Незамужняя, но совершенно не страдающая из-за своего гражданского состояния 38-летняя пышка Лиза все лето жила на территории базы в небольшом щитовом домике для персонала, где нам с мамой тоже нашлось место. Подруги поделили большой мягкий диван в шестиметровой комнате с двумя окнами. Мне же досталась кушетка на импровизированной кухне. Я уютно устроился в уголке у окна за практически бесшумным холодильником и по ночам, когда не мог заснуть от жары и везде снующих мух, перебирался со спального места чуть выше – на подоконник. Оттуда открывался занятный вид на функционирующие и светящиеся круглые сутки шашлычные зоны и отдыхающих, которые даже в ночное время умудрялись мериться своим «богатым» уловом.

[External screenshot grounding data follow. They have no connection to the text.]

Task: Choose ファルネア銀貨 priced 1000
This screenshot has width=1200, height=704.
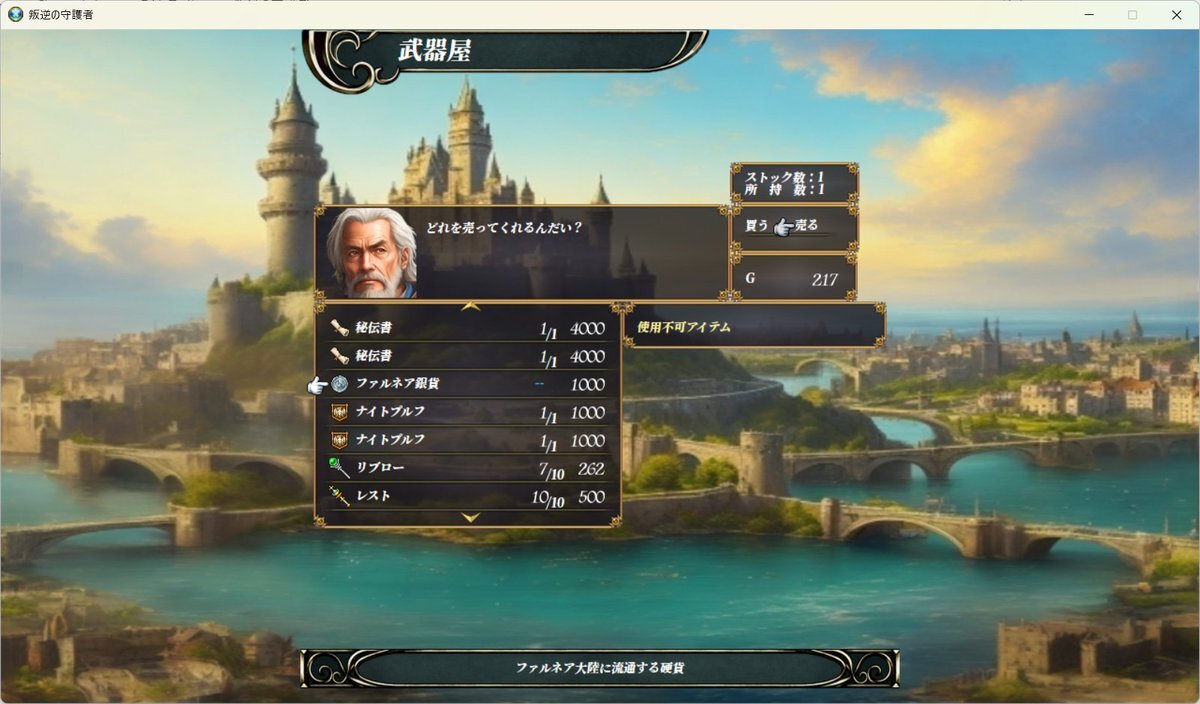Action: [x=468, y=384]
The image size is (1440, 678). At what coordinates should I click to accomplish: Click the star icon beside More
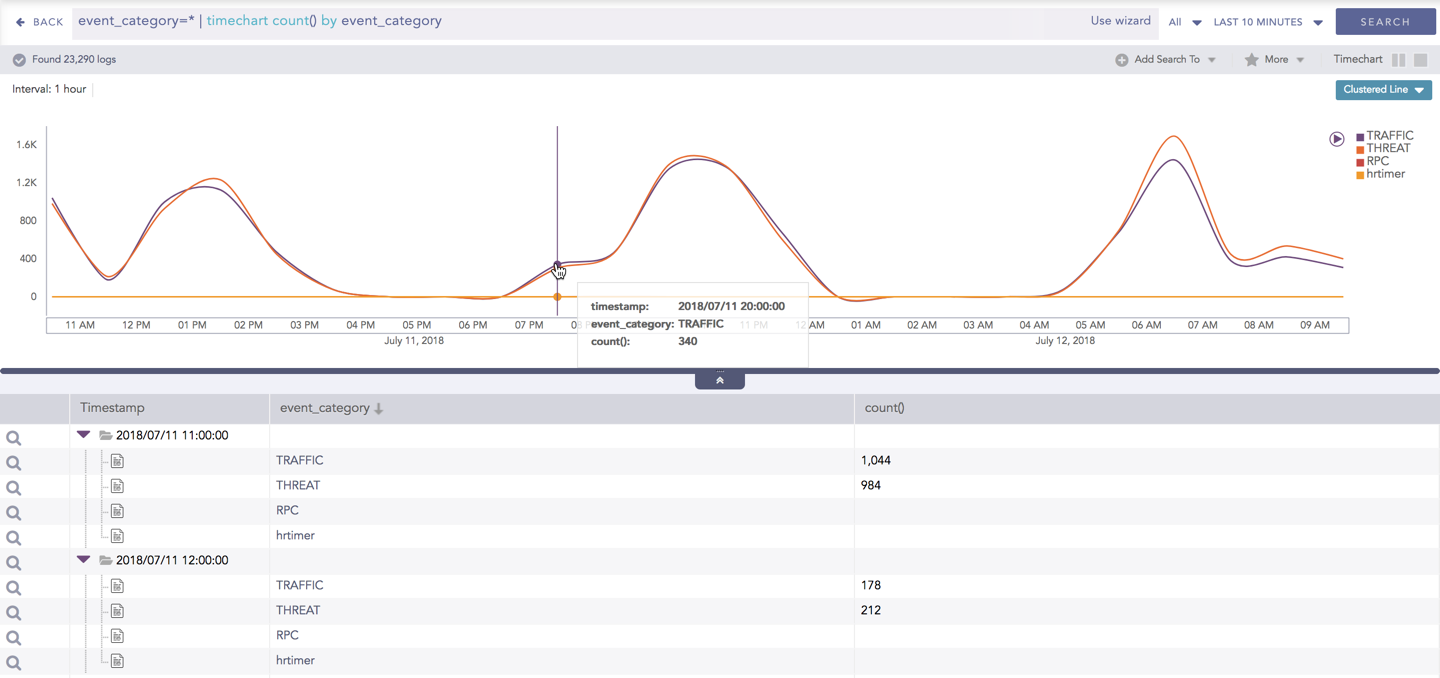coord(1251,60)
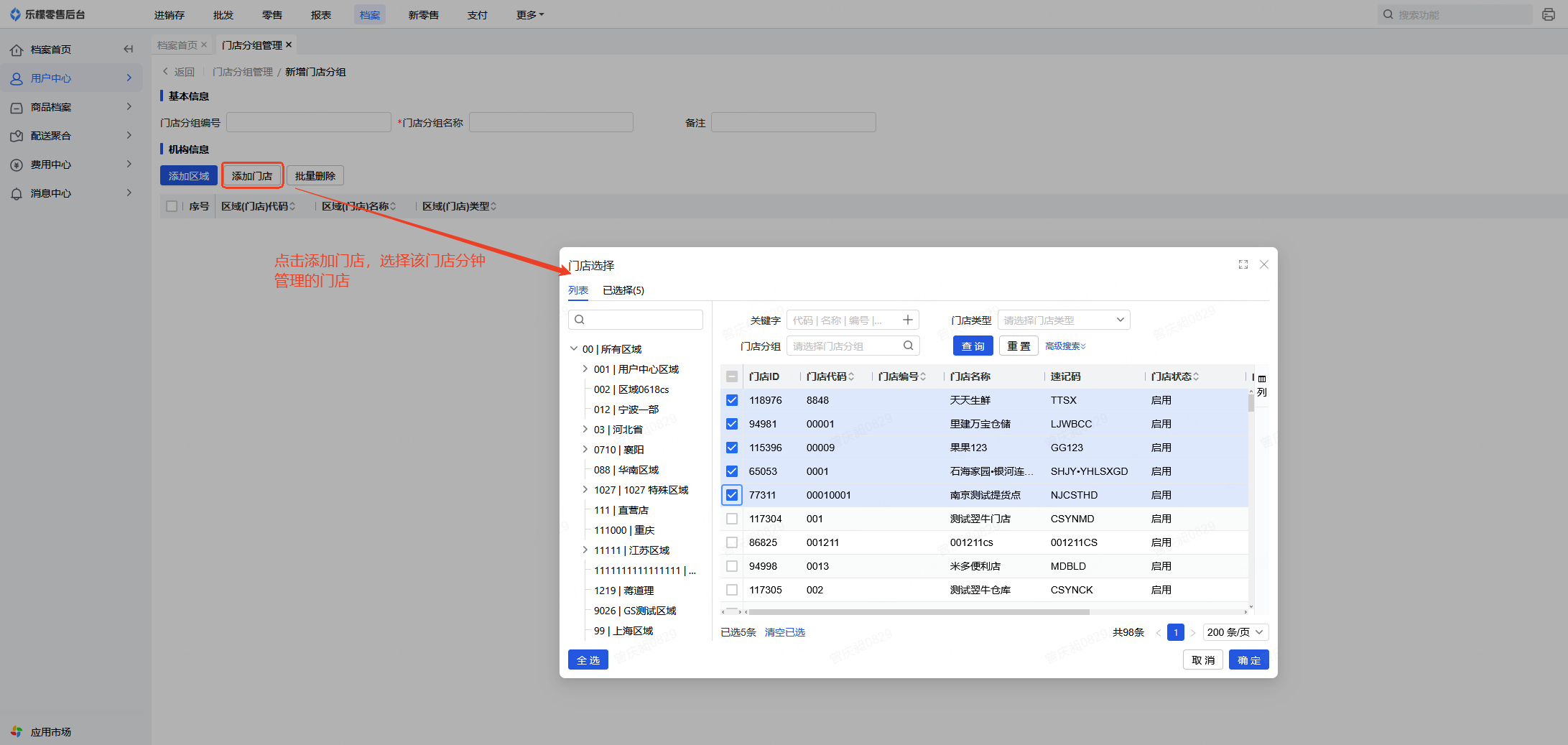This screenshot has height=745, width=1568.
Task: Uncheck the store 天天生鲜 row checkbox
Action: pos(732,400)
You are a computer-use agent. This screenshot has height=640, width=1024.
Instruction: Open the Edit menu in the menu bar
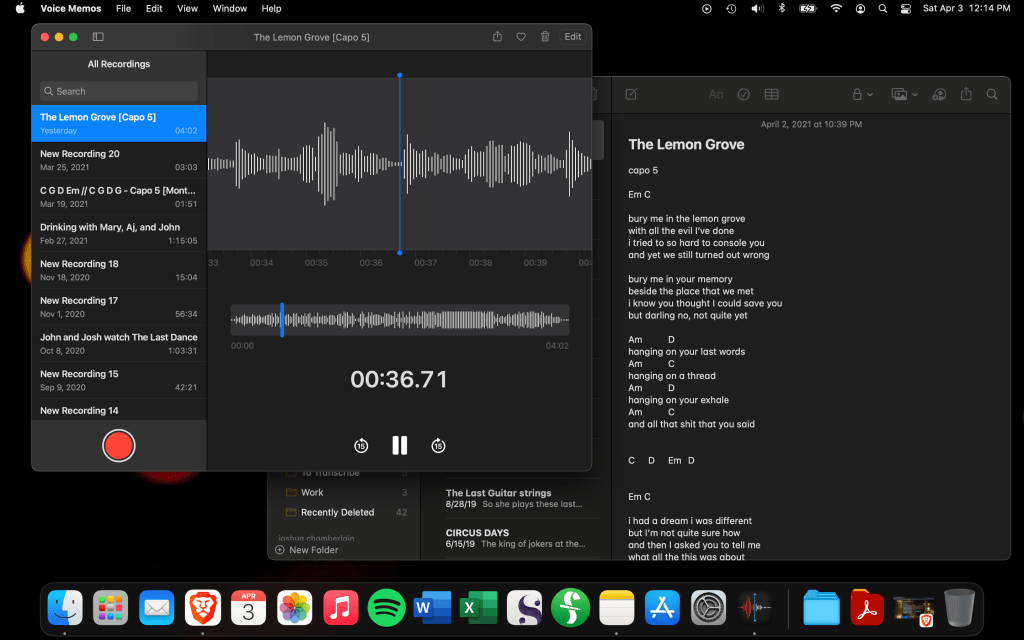pyautogui.click(x=154, y=8)

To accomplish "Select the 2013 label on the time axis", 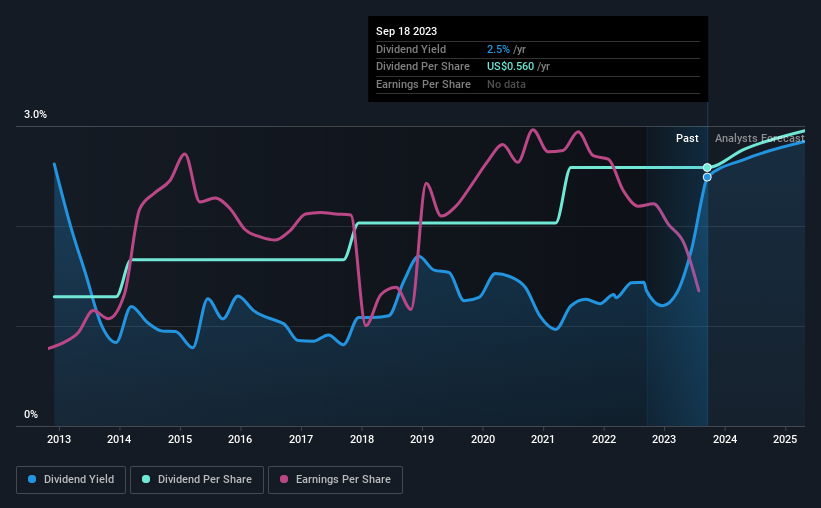I will (x=59, y=439).
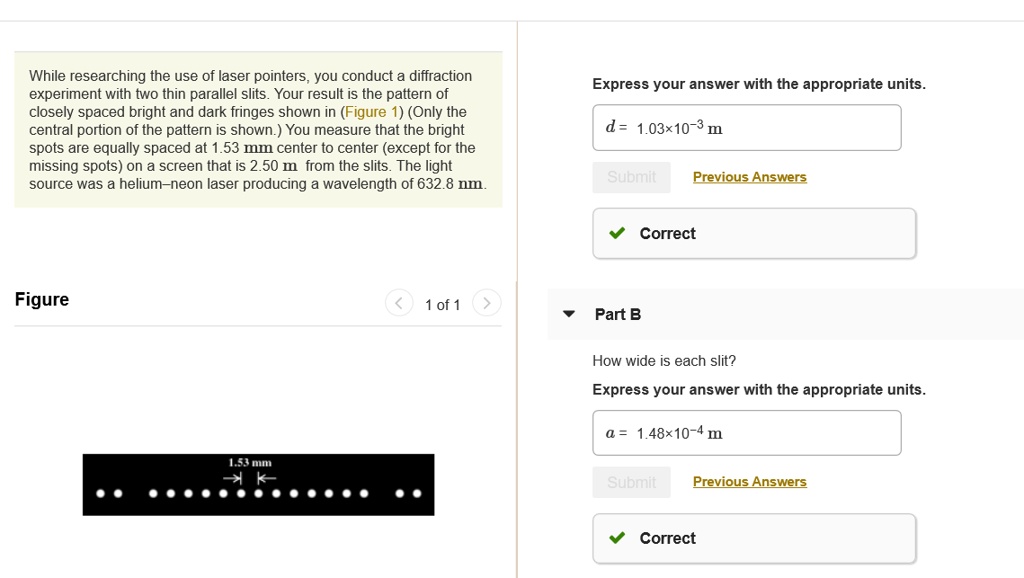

Проводить же весь день с двумя, как мне казалось тогда, очень странными женщинами, 12-летнему мальчишке совершенно не хотелось. Поэтому я присмотрел себе место за территорией базы в старом русле реки Кубани на берегу небольшого дикого пруда и каждое утро, наскоро запихнув в себя приготовленную Лизой яичницу или расплавленные в микроволновке бутерброды с сыром, спешил туда, пока женщины были заняты своими ритуалами.
С детства я привык читать все подряд, и там, около небольшого, практически безлюдного водоема, удобно устраивался у самой кромки воды, открывал книжку и до самого вечера предавался чтению, слушая кваканье лягушек и отмахиваясь от надоедливых насекомых. Вокруг котлована, на небольшом расстоянии от тенистого берега росла высокая трава. Мне очень нравилось, что она скрывает меня от любопытных глаз, и я мог даже ковыряться в носу или чистить острой травинкой промежутки между зубами, за что дома от мамы всегда влетало. Помню произведение, которое увлекло меня в то лето. Оно называется «Всадник без головы». В романе особенно меня привел в восторг эпизод, в котором Морис пригласил Луизу к себе в хижину, и та безмерно удивилась, увидев в ней книги. Девушка, к моему глубочайшему удовольствию, расценила это как образованность. Поэтому, в то время как я по-мальчишески возненавидел ревнивого Колхауна, Морис мне очень импонировал и я был с ним солидарен. Ведь, несмотря на то, что я всерьез занимался дзюдо и был физически развитым, крепким парнем, моя комната тоже была завалена книгами. И каждый раз я искал подтверждение своей нормальности, примеривая в своей детской голове любую историю на себя.